Also a thought about how apparent inconsistencies, or hypocrisy, can sometimes be explained by finding an underlying true "motive" that explains the various "inconsistent" behaviors. (One example: People who are liberal in their adopted country but conservative in their home country, can be understood as simply being self-interested.) Though in this case the "actor" is not really a person, but an organization or memeplex.
> I don't know many people who'd describe the US immigration system as welcoming.
That's a fair point, which undermines the idea. Well, it's debatable, but I get what you mean. Yes: The (blue-state) norms ("welcome everyone!") don't match the reality (actually it's pretty hard). Say, if you're a high-skilled student from India you wait years in a queue; that doesn't seem particularly "welcoming". (On the other hand, it's easy to win the visa lottery if you're from Kazakhstan. I digress.) On a relative scale we might still call the US welcoming though; its identity is much more built around immigration than other countries' identities are, citizenship requirements are much lower than many other "developed" countries, and even the language -- a mishmash of Romance and Germanic, with a phonetic alphabet, inherited from a trading empire -- is easy to use at a basic level (though its inconsistencies do pose problems for mastery), which again helps spread/assimilation. And in the US you at least can't openly act like your country represents a specific genetic/ethnic group (unlike in many other countries, where that identification is tacitly and unapologetically assumed).
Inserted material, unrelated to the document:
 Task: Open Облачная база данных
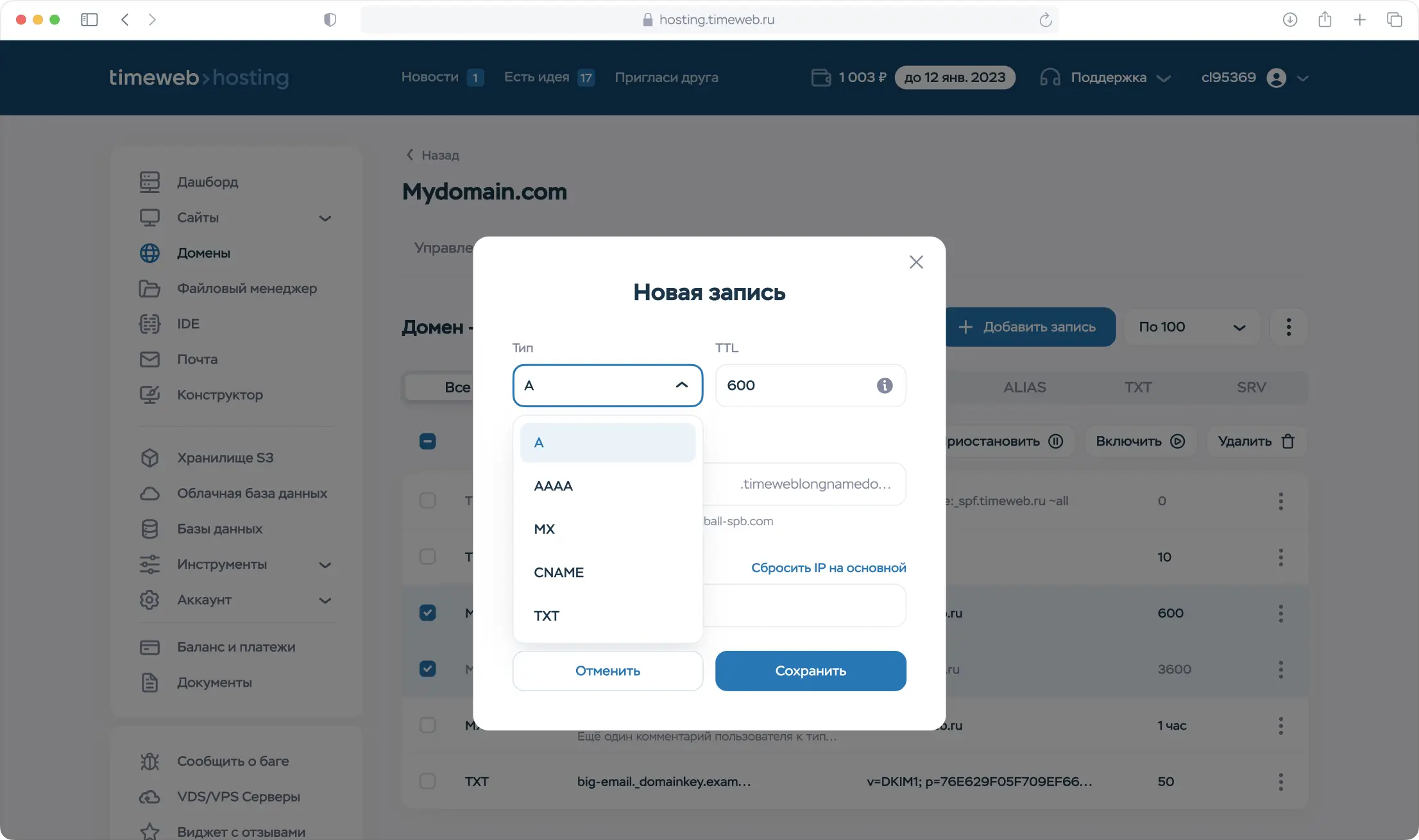pyautogui.click(x=251, y=493)
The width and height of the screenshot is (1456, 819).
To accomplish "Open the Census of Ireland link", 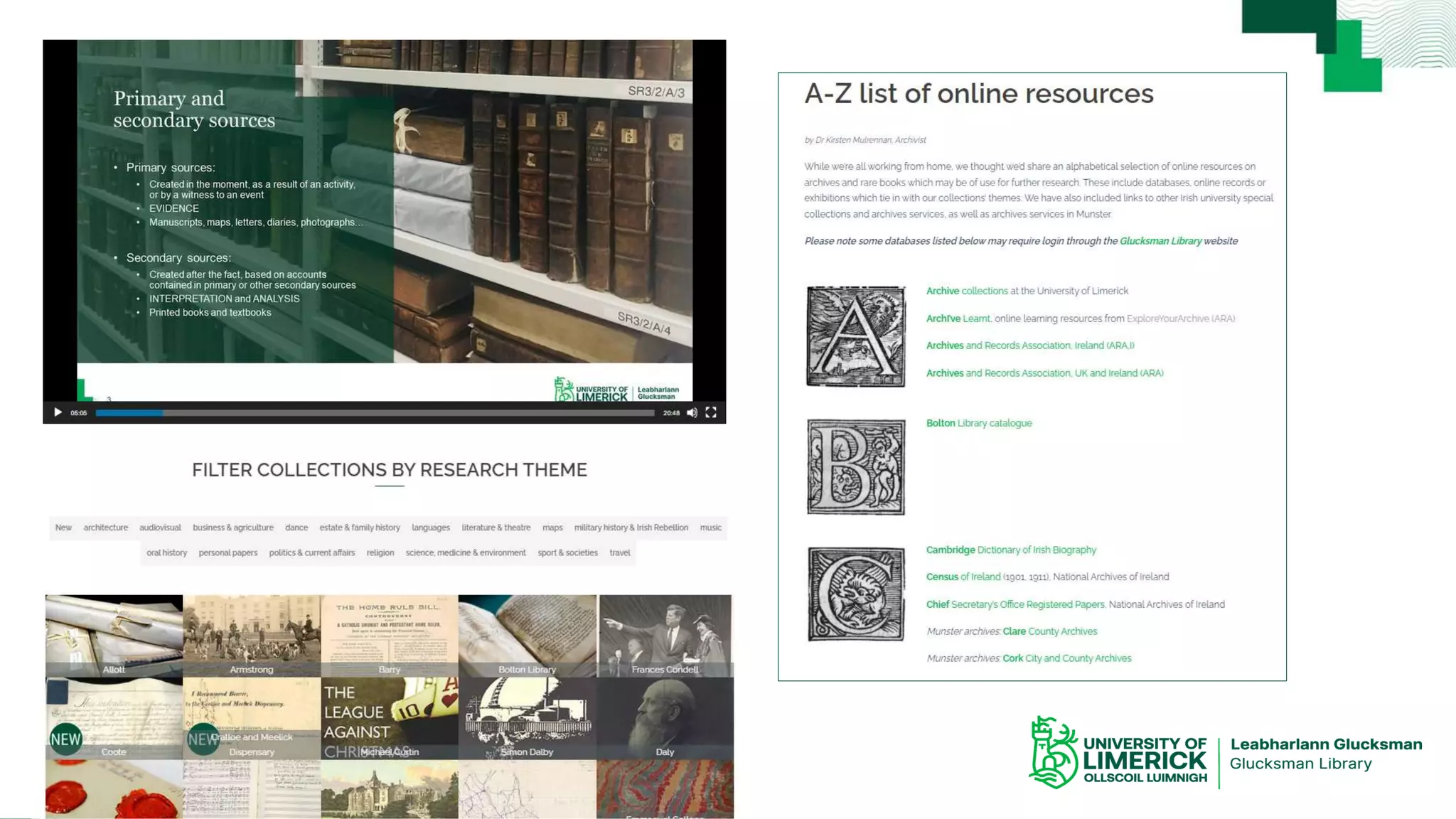I will pos(963,577).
It's the "cultural/mimetic dynamics" aspect that was interesting. The "P(A -> B) >> P(B -> A)" thing.
That this is additionally connected to tax revenue is also interesting. Money enters. Which is another fascinating subject.
These things -- populations, memes, capital flows, births, deaths, conversions -- all flow and swirl and transmutate around, like the weather. I am on the lookout for absorbing states.